Versicherungslexikon

Krankengeld


Krankengeld

Krankengeld bezeichnet die finanziellen Leistungen, die die gesetzliche Krankenversicherung im Falle einer Arbeitsunfähigkeit an den Versicherungsnehmer leisten muss.

Voraussetzungen für den Anspruch auf Krankengeld

Erste Voraussetzung für den Erhalt von Krankengeld ist, dass die Arbeitsunfähigkeit aufgrund einer Krankheit besteht. Des Weiteren muss der Versicherungsnehmer bei der gesetzlichen Krankenversicherung mit Anspruch auf Arbeitsunfähigkeit versichert sein. Dies ist eine Leistung, für die keine Pflicht besteht, jedoch versichern sich die meisten Personen zusätzlich für den Fall der Arbeitsunfähigkeit. Zudem muss nachgewiesen werden, dass durch die Arbeitsunfähigkeit die berufliche Tätigkeit nicht mehr ausgeübt werden kann und somit das regelmäßige Einkommen ausfällt. Selbstständige müssen beispielsweise einen Nachweis erbringen, dass durch ihre Arbeitsunfähigkeit ein bestimmter Verlust des Einkommens zu verzeichnen ist.
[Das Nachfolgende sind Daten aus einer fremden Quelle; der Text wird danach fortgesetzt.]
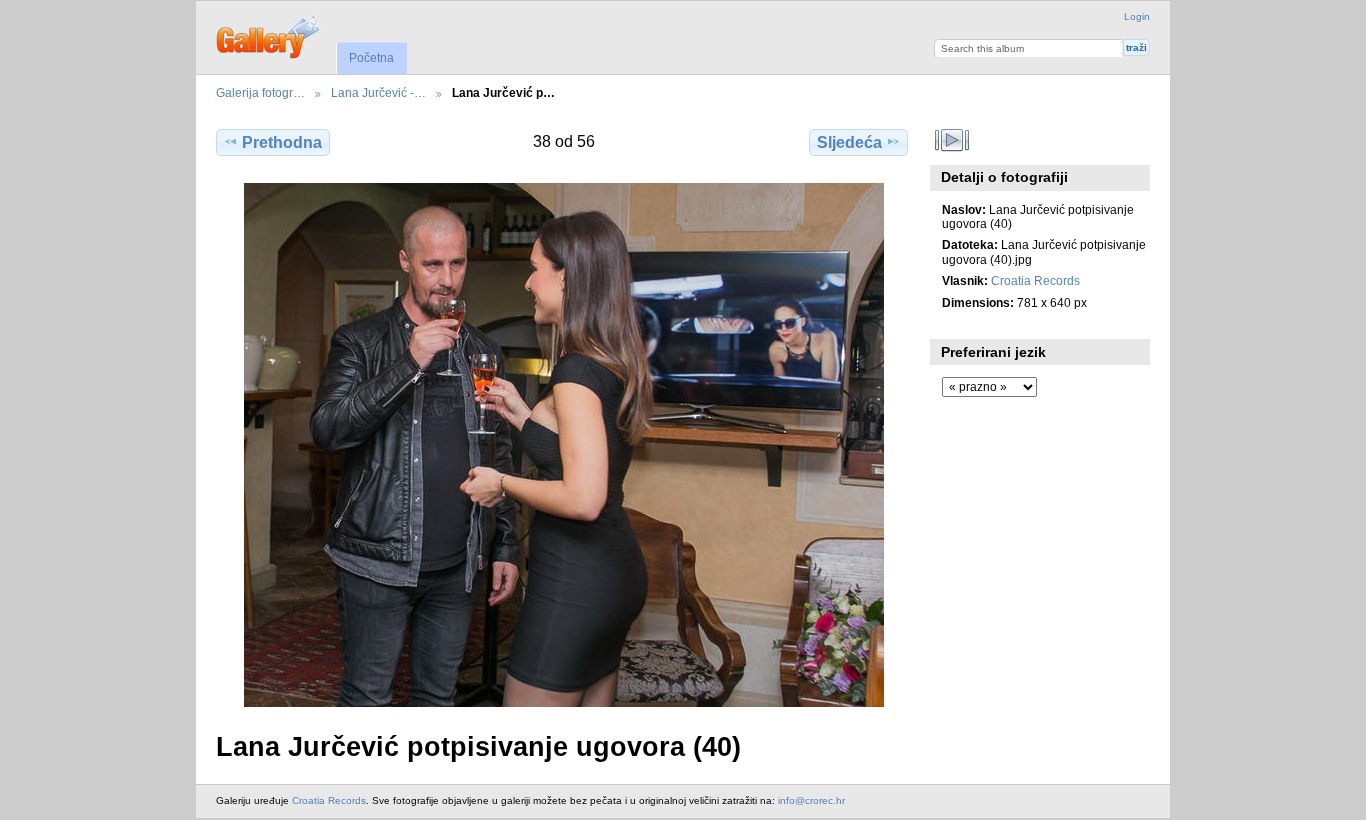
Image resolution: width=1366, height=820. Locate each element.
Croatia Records (1035, 280)
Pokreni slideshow (952, 140)
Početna (371, 58)
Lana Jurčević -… (378, 92)
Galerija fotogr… (260, 92)
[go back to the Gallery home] (269, 35)
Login (1137, 16)
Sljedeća (849, 142)
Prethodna (282, 142)
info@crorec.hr (811, 800)
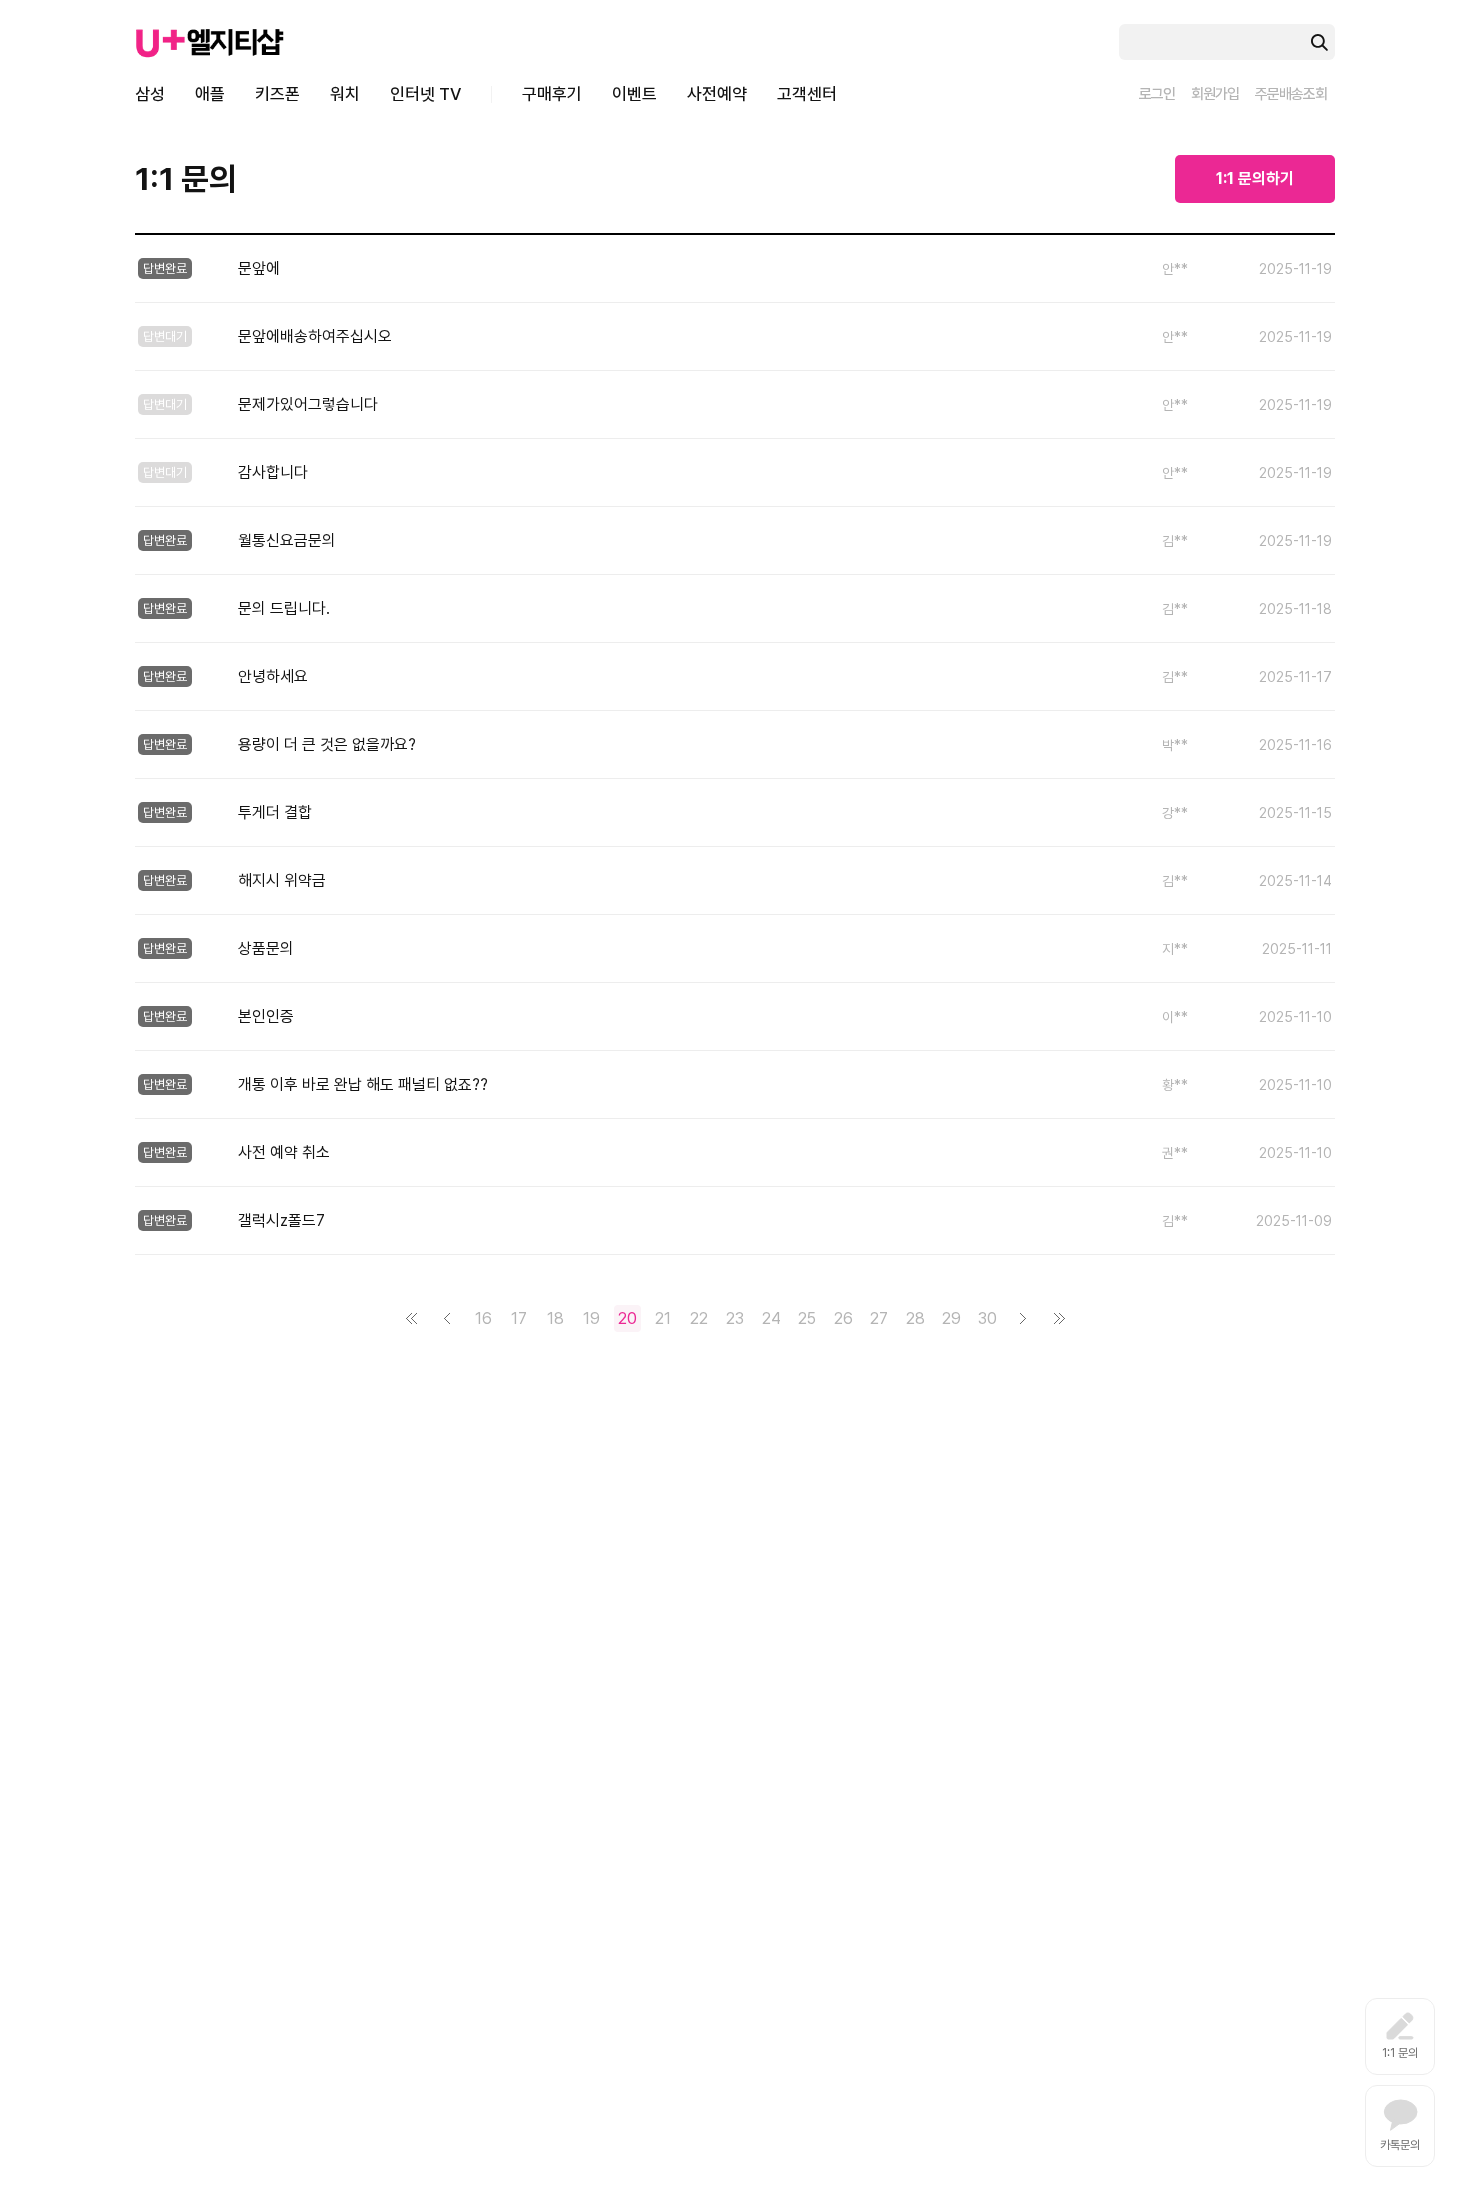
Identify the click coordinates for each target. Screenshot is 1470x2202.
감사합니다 (273, 472)
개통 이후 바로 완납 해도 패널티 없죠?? (363, 1084)
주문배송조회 (1291, 94)
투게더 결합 (275, 812)
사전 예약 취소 (284, 1152)
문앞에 (259, 268)
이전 (447, 1318)
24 (771, 1318)
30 (987, 1318)
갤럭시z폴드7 (281, 1220)
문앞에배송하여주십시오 (315, 336)
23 (735, 1318)
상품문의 (266, 948)
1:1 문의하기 (1255, 178)
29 (951, 1318)
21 (663, 1318)
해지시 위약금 (282, 880)
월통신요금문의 (287, 540)
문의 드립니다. (284, 608)
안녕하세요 (273, 676)
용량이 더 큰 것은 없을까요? (327, 744)
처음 (411, 1318)
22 (699, 1318)
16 (483, 1318)
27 (879, 1318)
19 (591, 1318)
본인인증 (266, 1016)
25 (807, 1318)
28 (915, 1318)
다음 (1023, 1318)
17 (519, 1318)
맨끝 (1059, 1318)
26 (843, 1318)
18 (555, 1318)
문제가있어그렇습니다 (308, 404)
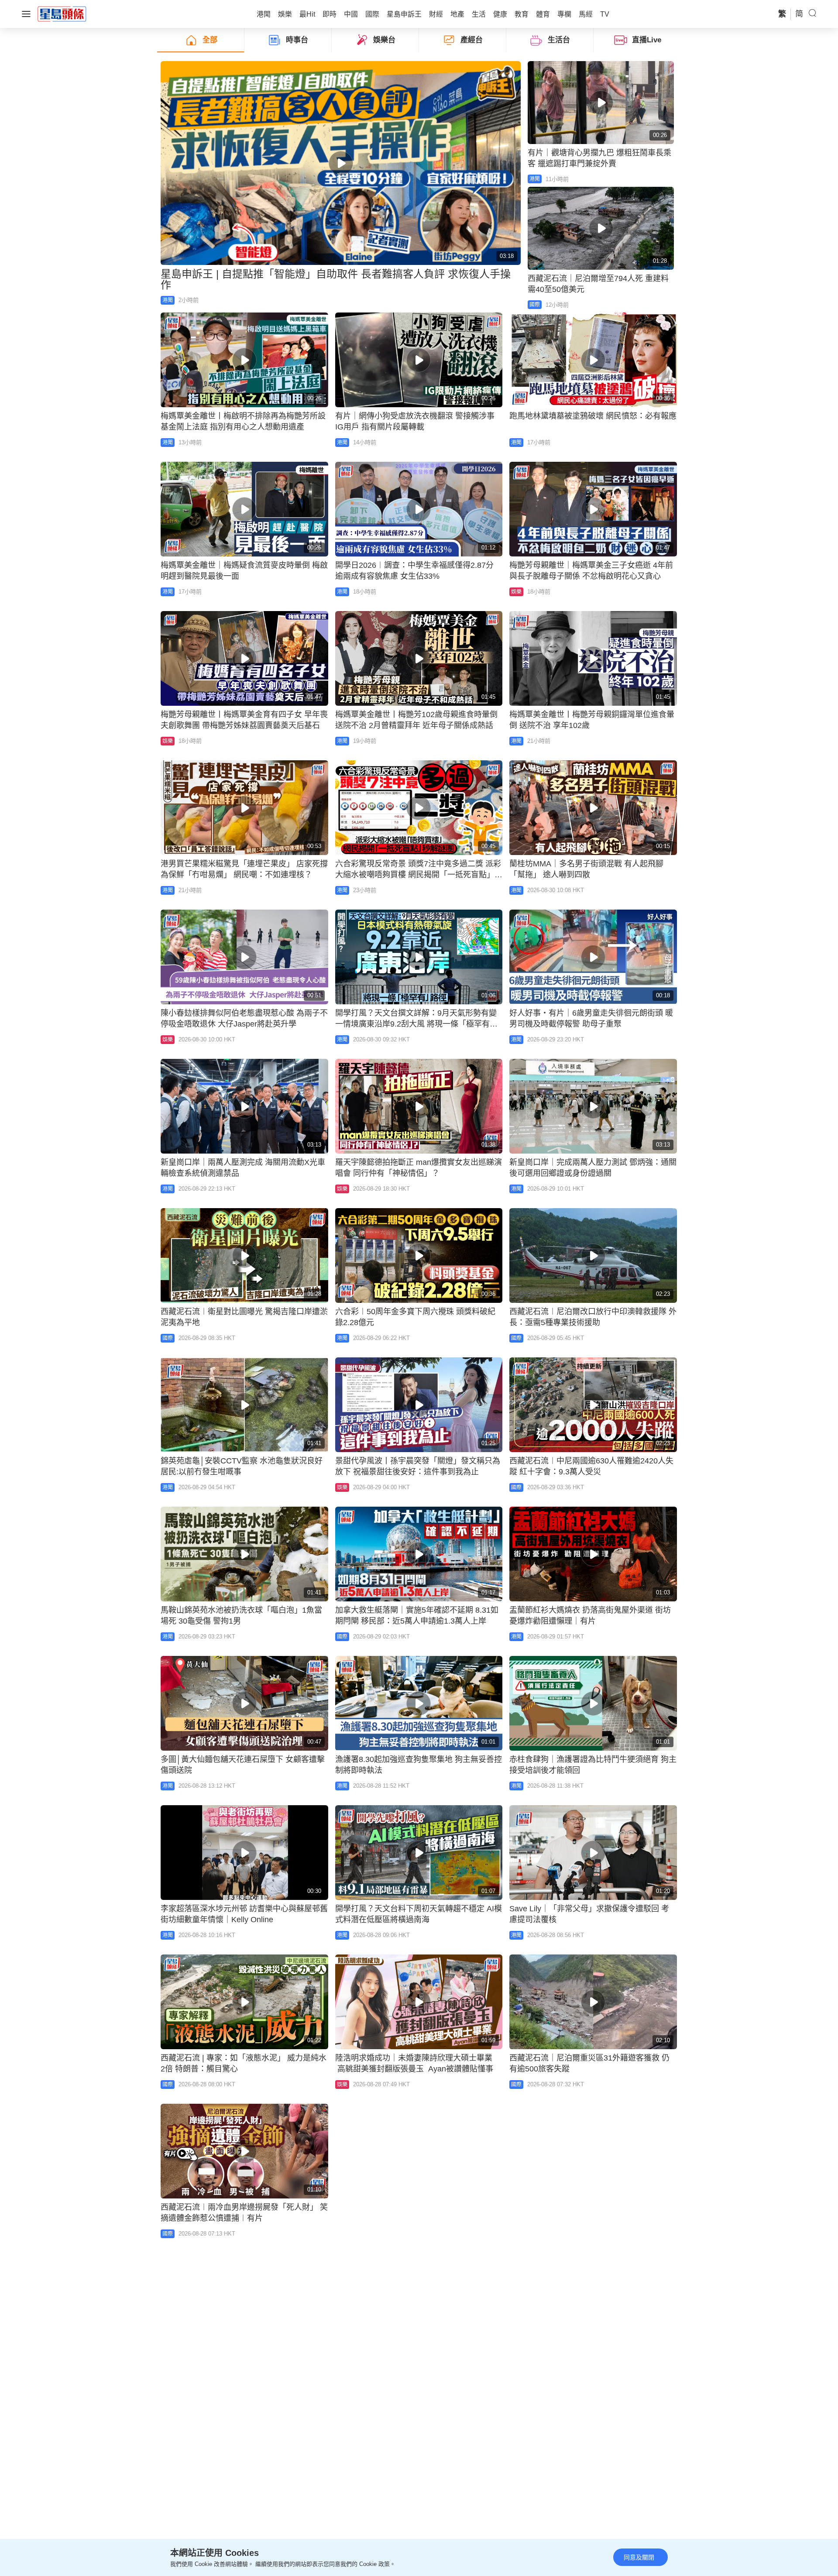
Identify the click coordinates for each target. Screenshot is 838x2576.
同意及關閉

Beginn der Krankengeldzahlung

Grundsätzlich beginnt der Anspruch auf Krankengeld mit dem Tag, an dem die Arbeitsunfähigkeit eintritt. Im Zeitraum von sechs Wochen nach Beginn der Arbeitsunfähigkeit muss allerdings der Arbeitgeber das Arbeitsentgelt weiterhin zahlen. Die Zahlungspflicht der Krankenversicherung beginnt erst nach Ablauf der sechswöchigen Frist. Wird jedoch eine Person im ersten Monat eines Beschäftigungsverhältnisses arbeitsunfähig, so muss der Arbeitgeber noch keine Entgeltzahlungen leisten. In diesem Fall muss die Krankenversicherung bereits ab dem ersten Tag Krankengeld leisten.

Höhe des Krankengeldes

Wie hoch das monatliche Krankengeld ist, hängt von dem Einkommen ab, das der Versicherungsnehmer vor der Arbeitsunfähigkeit erhalten hat. In der Regel beträgt es 70% des monatlichen Bruttolohnes und höchstens 90% des Nettolohnes. Überstunden und zusätzliche Verdienste können das Krankengeld erhöhen. Bei unregelmäßigen Gehaltszahlungen wird für das Krankengeld ein Durchschnittswert des Einkommens von mehreren Monaten gebildet. Auch bei Erhalt von Krankengeld müssen Beiträge zur Renten-, Arbeitslosen- und Pflegeversicherung geleistet werden. Diese Anteile werden vom Krankengeld abgezogen und direkt von der gesetzlichen Krankenversicherung einbehalten.

Leistungsdauer

Für den Erhalt des Krankengeldes existiert eine Drei-Jahres-Frist und eine Dauer von höchstens 78 Wochen, in denen Krankengeld von der Versicherung gewährt wird. Abzüglich der sechs Wochen, in denen der Arbeitgeber eine Lohnfortzahlung leisten muss, ergibt sich eine Dauer von 72 Wochen, in denen die Versicherung zahlen muss. Die Drei-Jahres-Frist bedeutet, dass innerhalb von drei Jahren maximal 72 Wochen Anspruch auf Krankengeld besteht.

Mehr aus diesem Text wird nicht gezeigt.